Returning salmon to the Eklutna River

This fall, for the first time in nearly a century, water in Eklutna Lake was allowed to flow its historic path down the Eklutna River and into Cook Inlet. The owners of the Upper Eklutna Dam (Chugach Electric Association, Matanuska Electric Association and Municipal Light and Power) released water from the dam at Eklutna Lake for just over three weeks. The temporary water release was part of a scientific study to determine a course of action to address the project’s impact to fish and wildlife. The agreement between the federal government and the utility companies who purchased the Eklutna Hydroelectric Project from them, legally obligates the owners to begin implementing a mitigation plan approved by the governor to remediate the upper dam’s impacts by 2027.

With water’s temporary return, the Eklutna River was front-page news again for the second time in recent memory. In 2018, the river captured headlines across the country following the removal of the defunct Lower Eklutna Dam farther downstream that had been abandoned, blocking salmon migration since the 1950s. The removal effort was led by Eklutna, Inc., The Conservation Fund and the Native Village of Eklutna, and supported by a $7.5 million fundraising effort. After the dam removal, adult and juvenile salmon were observed in the Eklutna River upstream of the former dam removal site. These fish were determined to reach their native spawning grounds, even though there was not enough water to support the trip. Returning water to the Eklutna River permanently is the next step in making sure these fish can return to Eklutna Lake.

The Eklutna River historically hosted robust populations of all five species of wild Pacific salmon that are of significant subsistence and cultural importance to the Eklutna people. Following construction of the lower dam in 1929, which blocked fish passage and fractured the river system, and the second dam at the outlet of Eklutna Lake in 1955, which diverted the river-bound water and turned off the flow, salmon have struggled and returned in greatly diminished numbers, barely existing. Residents of the Native Village of Eklutna have suffered the loss of salmon, the majority of whom were only recently treated to their first glimpse of what a flowing Eklutna River could afford them.

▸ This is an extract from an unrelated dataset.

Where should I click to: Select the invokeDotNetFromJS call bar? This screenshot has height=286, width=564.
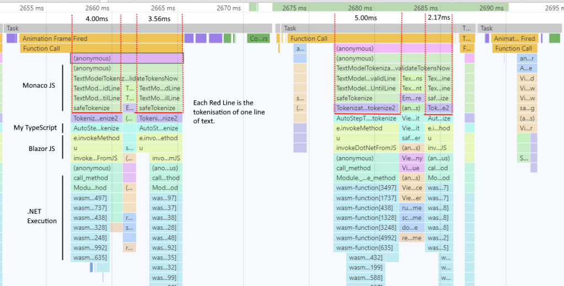(366, 148)
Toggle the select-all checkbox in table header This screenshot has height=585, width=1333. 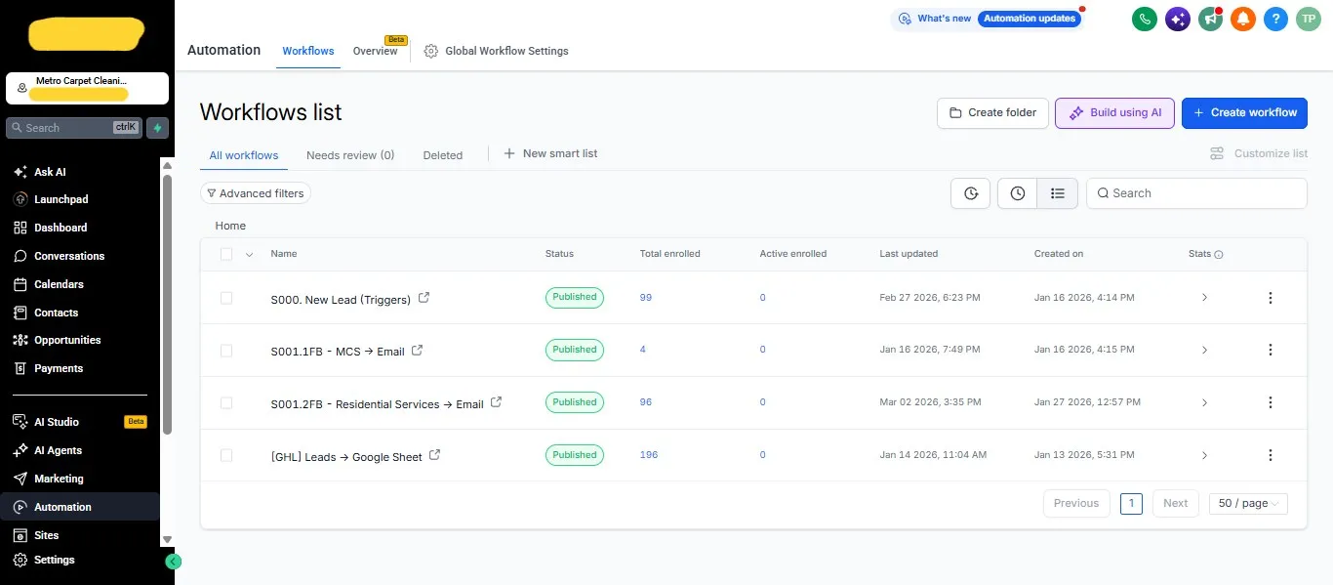(x=226, y=254)
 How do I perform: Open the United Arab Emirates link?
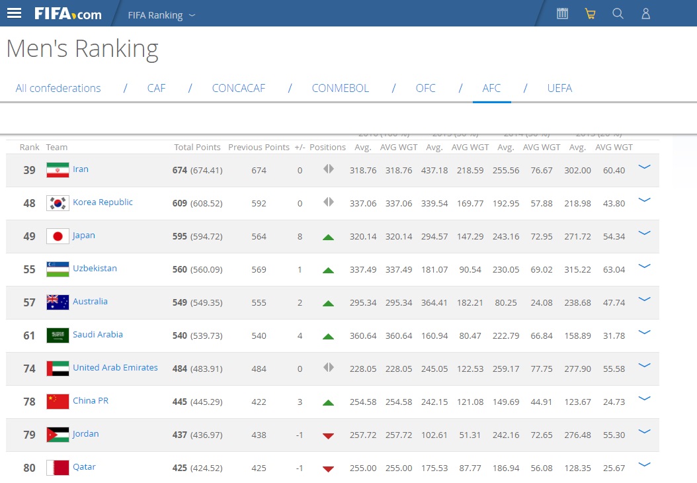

For those who have been closely engaged in the mitigation process, advocating for the restoration of the river, the temporary water release was a success. Sediment that had piled up before the lower dam was transported downstream by the flowing water, diverse salmon habitat reappeared, and no impact was observed to downstream bridges or other infrastructure.

The only downside from water release was knowing the gate at the lake outlet would close, and the river would once again run dry. The flows were minimal and their duration brief, but with them we saw a glimpse of the future that is possible for the Eklutna River, a future that starts with permanent flows and salmon returning to Eklutna Lake.

This winter, the upper dam’s owners will review data collected from the first year of research, and draft plans for a second year of field studies. They will seek input from interested parties before proposing mitigation measures to be reviewed by the public and approved by parties to the mitigation agreement, which includes the State of Alaska, the utilities and a handful of federal agencies. Now is the time for us to collaboratively craft a healthy future for the Eklutna River for all Alaskans.

Aaron Leggett is president of the Native Village of Eklutna. Kyle Foster is CEO of Eklutna, Inc. Curtis McQueen is a former CEO of Eklutna, Inc. Eric Booton is Eklutna Project Manager for Trout Unlimited. Brad Meiklejohn is Alaska State Director of The Conservation Fund. Kyla Kosednar is Advocacy Director for The Alaska Center.